Human Rights: universal or a western construct?

"In this piece, awarded Highly Commended by Professor A.C. Grayling, I discuss the ideology of Human Rights are their significance across the world today" Ben Kinnear

Since the United Nations declaration of rights in 1948, circumstances, ideologies, governments, globalization and above all “cultural exceptionalism”[1] have caused political, civil and moral debate over the topic whether they are universal. The word ‘universal’ can be defined – present everywhere. To say that human rights are universal today is not true to an extent however to also say that they are a Western construct is only partly true also. A Western Construct is a theory developed by the Western world that is subjective and normally contains various elements to 

incorporate into the definition. Human rights affect all of humanity over the world, but how do radical groups such as the Taliban challenge this?
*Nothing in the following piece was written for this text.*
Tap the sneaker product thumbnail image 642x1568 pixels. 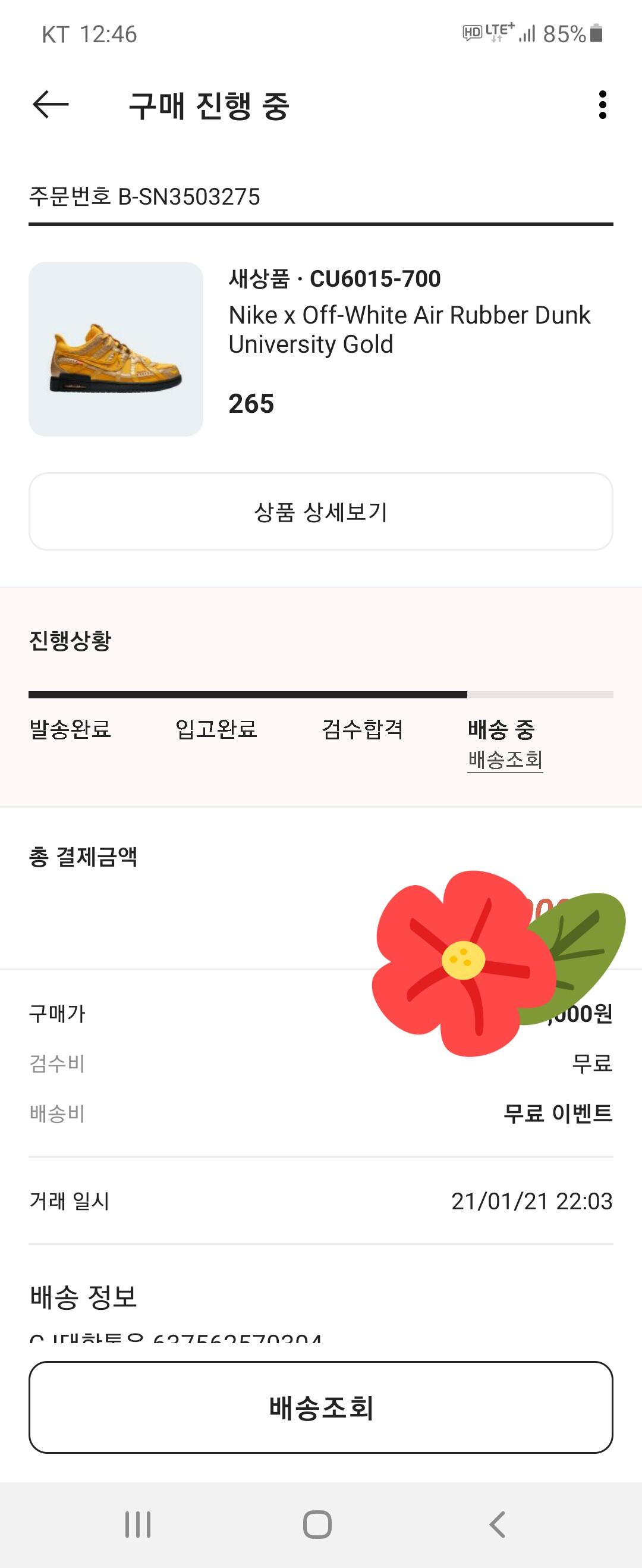116,349
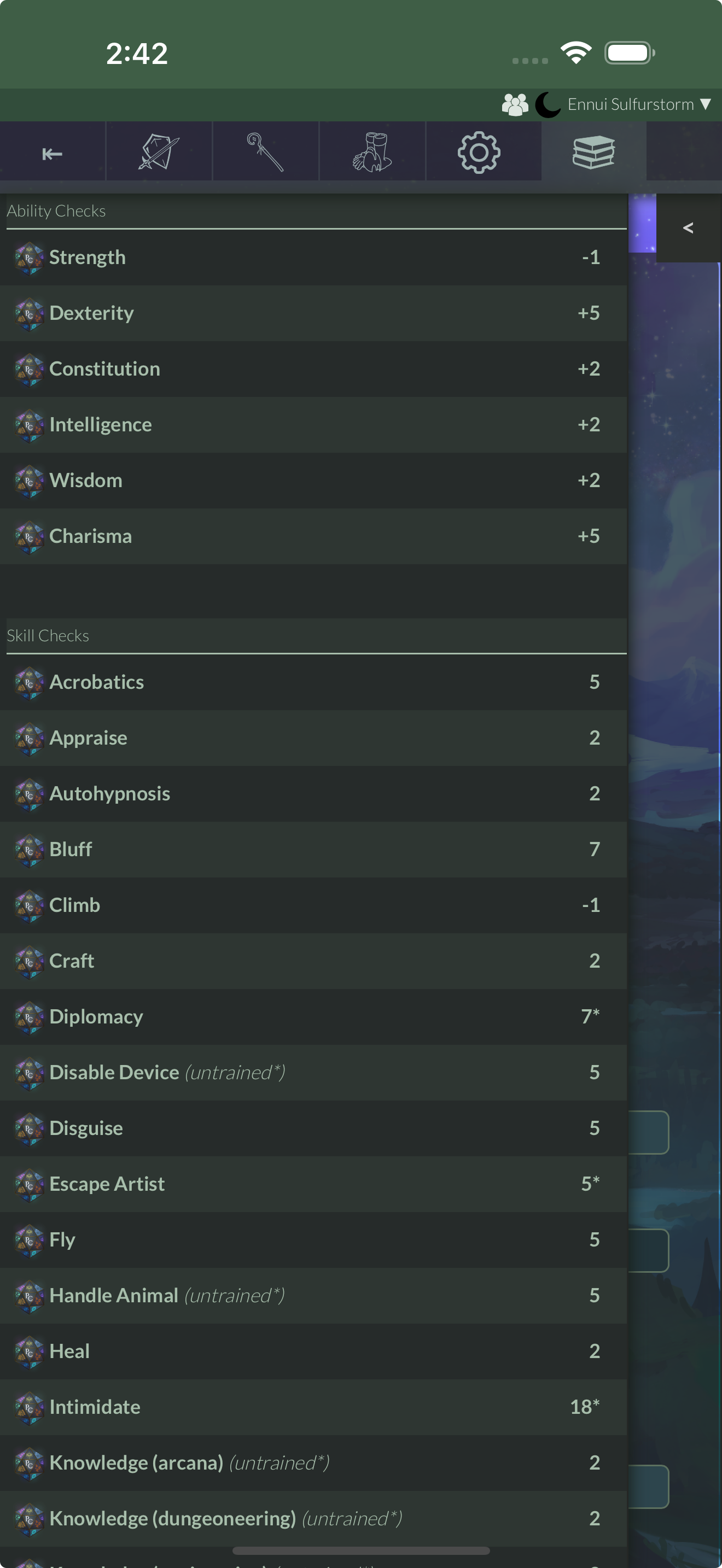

How are Human Rights being universally challenged from issues within the West itself?[2] In order to conclude on whether Human Rights are universal or not, these are some of the questions that need to be answered and will be throughout this essay. One cannot simply say that Human Rights are universal because there are several examples of where they are not – such as the oppression of women in the Middle East or America’s use of the death penalty. But equally, a conclusion cannot be said that they a mere Western construct, as again there is evidence that will refute this. The topic is broad, so this essay will only focus in on some of the key debates that surrounds it.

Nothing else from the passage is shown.